Readers' Letters: Reasons to be cheerful in an otherwise bleak year
For example, while the list of endangered species continued to grow at an alarming rate, some creatures bounced back from the brink in 2022, proving that extinction is not inevitable. Beavers, bison and pelicans were among the species identified as having bucked the trend by the Wildlife Comeback Report, published in September. Most are the subject of reintroduction programmes, including the bison, which is roaming England again for the first time in thousands of years.
There’s also cautious optimism that the civil war in Ethiopia could finally be over, after the warring sides agreed to permanently end hostilities in November.
New fronts in the fight against cancer opened up this year, with scientists developing better tools for detecting and treating the disease. Tests were developed that appear to be able to diagnose cervical cancer, prostate cancer and other forms of the diseases. Experimental treatments also provided some good news. In December, a teenager who had been diagnosed with “incurable” leukaemia was cured, thanks to what scientists say is the most sophisticated cell engineering to date.
This year also witnessed more progress in tackling discrimination against the LGBTQ+ community, although there is still much work to be done. Greece and Israel, for example, became the latest countries to ban conversion therapy, and Slovenia ruled that its ban on same-sex marriages was unconstitutional.
So, when one reflects on the year, let us not forget that among the doom and gloom, there were many positive stories to reflect on.
Alex Orr, Edinburgh
Sprouts of wrath
One could sympathise with those Belgian fans who went to Qatar feeling very angry right now.
After throwing thousands of euros away to watch their team put in their nation's worst ever performance at a World Cup finals, Kevin De Bruyne and the rest have turned in scintillating performances at the restart of their domestic footballing duties – almost as if they'd been warned their lucrative contracts could be compromised should they acquire long-term injuries with less than half the season played
Mark Boyle, Johnstone, Renfrewshire
When I was young democracies were at war with fascism and one of the ways governments raised funds to defray the costs was through voluntary interest-bearing loans from the ordinary person known as War Bonds. These could be freely traded until the date of repayment.

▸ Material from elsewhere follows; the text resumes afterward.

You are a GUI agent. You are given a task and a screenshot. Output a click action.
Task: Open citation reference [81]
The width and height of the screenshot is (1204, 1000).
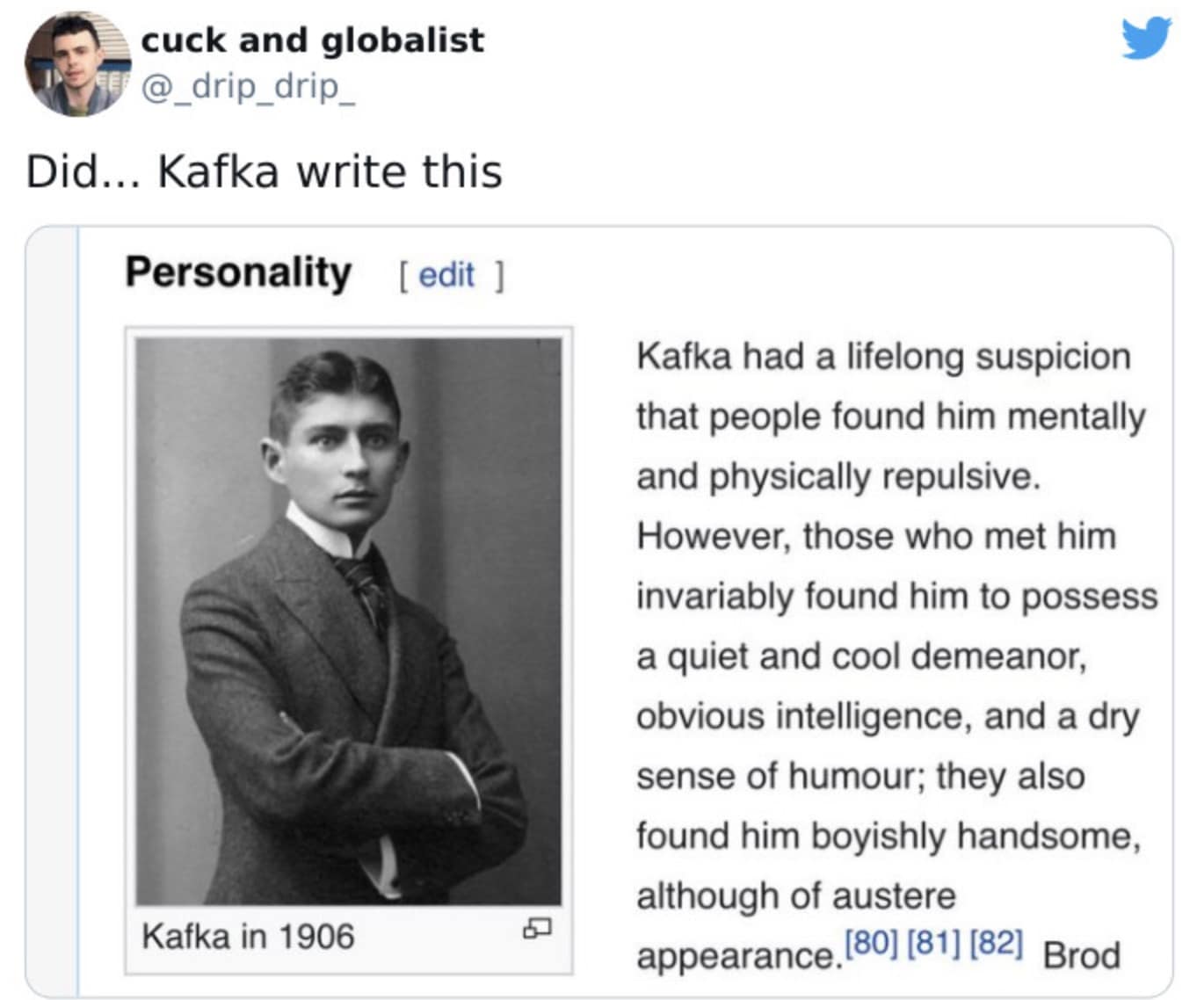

Correctly set up, today’s government could inaugurate Austerity Bonds that would access the billions of cash held by private citizens in the absence of decent alternatives, thus avoiding international and corporate money lenders and the need to consider foreign exchange and other penalties and premiums. Such a system gives many of us a chance to help get the nation out of the black hole into which we are rapidly sinking.
Tim Flinn, Garvald, East Lothian
Chinks of light
The 5 December edition of Holyrood magazine has two of the most sensible and hopeful articles on the Scottish constitutional position.
Deputy Editor Chris Marshall quotes independence supporter Joyce McMillan saying “a de-facto referendum is an implausible prospect” and “asserting Scottish sovereignty is important but the endgame is actually quite subtle and nuanced. It’s not just about walking away from the rest of the UK, it’s more about renegotiating the relationship”.
He also quotes Stephen Noon, a respected SNP strategist saying “Independence will be its most successful if we move forward together not as two 50/50s. It’s also important that we do it in partnership with the rest of the UK” and “There’s a better way of doing this – it’s not just about winning a campaign, it’s about nation building”.
Former Labour MSP, Neil Findlay in his article reminds us that Nicola Sturgeon promised talks with other parties, brokered by a respected individual, to agree areas of constitutional change and a citizens’ assembly to come up with proposals and that agreed proposals would be presented to the UK Government, but none of these promises were ever fulfilled.
Neil reminds us of the 1990s when faith groups, parties, civic society and trade unions worked together to give us a plan for devolution which was agreed with the support of 74 per cent of the people of Scotland.
Instead, we now have increasing division in Scotland which has resulted in two equal and increasingly strident halves.
If the Scottish Government was to honour the pledges Neil quotes and cooperate with other parties in Scotland, and also make a greater effort to run services already devolved successfully, then all of us who signed the Claim of Right could come together and find an agreed way to move forward.
Whether this is possible under the leadership of Nicola Sturgeon is a moot point.
George, Lord Foulkes of Cumnock, Edinburgh
Rein in costs
The escalating growth of employees in the public sector in the UK has resulted in higher and unsustainable costs for the taxpayer.
The public sector headcount is now a massive 5.8 million and an increase of 426,000 since 2018. The civil service was responsible for 77,000 of that increase. The British Army has only 79,380 members.
Public sector employees take 7.9 days sick leave compared to 5.5 days in the private sector. That is 43 per cent more. There are tens-of-thousands of non-jobs, the most recent being to employ on a salary of £115,000 a "director of lived experience” capable of creating “brave spaces” in the Midlands Partnership NHS Foundation Trust. How many frontline staff could this employ?
The government must force the public sector to cut their employee numbers, reduce sickness levels and introduce a less expensive pension scheme for new employees. This government must impose a freeze on all new and replacement jobs unless they are frontline services.